To investigate each threat by name, you can create a global filter for say, Microsoft Works File Converter Field Length Remote Code Execution Vulnerability. Then, view the User Activity widget in the Network Activity tab. The tab is automatically filtered to display threat activity for Marsha (notice the global filters in the screenshot).
Notice that this Microsoft code-execution vulnerability was triggered over email, by the imap application. You can now establish that Martha has IE vulnerabilities and email attachment vulnerabilities, and perhaps her computer needs to be patched. You can now either navigate to the Blocked Threats widget in the Blocked Activity tab to check how many of these vulnerabilities were blocked.
Or, you can check the Rule Usage widget on the Network Activity tab to discover how many vulnerabilities made it into your network and which security rule allowed this traffic, and navigate directly to the security rule using the Global Find capability.
Then, drill into why imap used a non-standard port 43206 instead of port 143, which is the default port for the application. Consider modifying the security policy rule to allow applications to only use the default port for the application, or assess whether this port should be an exception on your network.
To review if any threats were logged over imap, check Marsha’s activity in the WildFire Activity by Application widget in the Threat Activity tab. You can confirm that Marsha had no malicious activity, but to verify that other no other user was compromised by the imap application, negate Marsha as a global filter and look for other users who triggered threats over imap.
Click into the bar for imap in the graph and drill into the inbound threats associated with the application. To find out who an IP address is registered to, hover over the attacker IP address and select the Who Is link in the drop-down.
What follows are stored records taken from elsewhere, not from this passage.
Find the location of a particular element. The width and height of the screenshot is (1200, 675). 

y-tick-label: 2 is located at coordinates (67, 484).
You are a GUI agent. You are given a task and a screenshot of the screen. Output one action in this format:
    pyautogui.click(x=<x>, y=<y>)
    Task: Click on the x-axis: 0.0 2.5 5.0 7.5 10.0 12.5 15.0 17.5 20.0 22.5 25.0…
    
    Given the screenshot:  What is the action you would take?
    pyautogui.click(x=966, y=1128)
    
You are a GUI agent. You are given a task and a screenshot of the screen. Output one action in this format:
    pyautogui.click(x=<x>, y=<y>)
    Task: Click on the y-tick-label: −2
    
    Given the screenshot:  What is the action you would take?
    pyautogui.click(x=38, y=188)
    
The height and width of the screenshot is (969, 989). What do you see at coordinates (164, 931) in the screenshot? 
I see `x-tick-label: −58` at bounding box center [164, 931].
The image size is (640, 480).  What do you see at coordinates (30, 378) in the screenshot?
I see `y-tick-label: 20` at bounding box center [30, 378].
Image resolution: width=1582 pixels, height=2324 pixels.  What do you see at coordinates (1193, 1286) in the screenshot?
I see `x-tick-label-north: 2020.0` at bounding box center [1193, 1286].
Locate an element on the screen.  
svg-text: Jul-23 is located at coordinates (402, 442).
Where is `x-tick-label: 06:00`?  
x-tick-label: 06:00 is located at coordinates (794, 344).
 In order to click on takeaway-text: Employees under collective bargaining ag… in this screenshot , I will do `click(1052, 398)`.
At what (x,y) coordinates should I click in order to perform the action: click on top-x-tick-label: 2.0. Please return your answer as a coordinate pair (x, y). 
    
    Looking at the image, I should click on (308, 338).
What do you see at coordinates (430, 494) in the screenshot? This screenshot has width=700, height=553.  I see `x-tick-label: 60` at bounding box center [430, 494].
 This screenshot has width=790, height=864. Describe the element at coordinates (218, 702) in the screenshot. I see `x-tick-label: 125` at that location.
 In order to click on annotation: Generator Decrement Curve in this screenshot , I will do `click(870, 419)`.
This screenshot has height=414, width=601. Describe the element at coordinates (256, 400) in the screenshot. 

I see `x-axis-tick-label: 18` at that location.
Because the session count from this IP address is high, check the Blocked Content and Blocked Threats widgets in the Blocked Activity tab for events related to this IP address. The Blocked Activity tab allows you to validate whether or not your policy rules are effective in blocking content or threats when a host on your network is compromised.
Use the Export PDF capability on the ACC to export the current view (create a snapshot of the data) and send it to an incidence response team. To view the threat logs directly from the widget, you can also click the icon to jump to the logs; the query is generated automatically and only the relevant logs are displayed onscreen (for example in MonitorLogsThreat Logs).
You have now used the ACC to review network data/trends to find which applications or users are generating the most traffic, and how many application are responsible for the threats seen on the network. You were able to identify which application(s), user(s) generated the traffic, determine whether the application was on the default port, and which policy rule(s) allowed the traffic into the network, and determine whether the threat is spreading laterally on the network. You also identified the destination IP addresses, geo-locations with which hosts on the network are communicating with. Use the conclusions from your investigation to craft goal-oriented policies that can secure users and your network.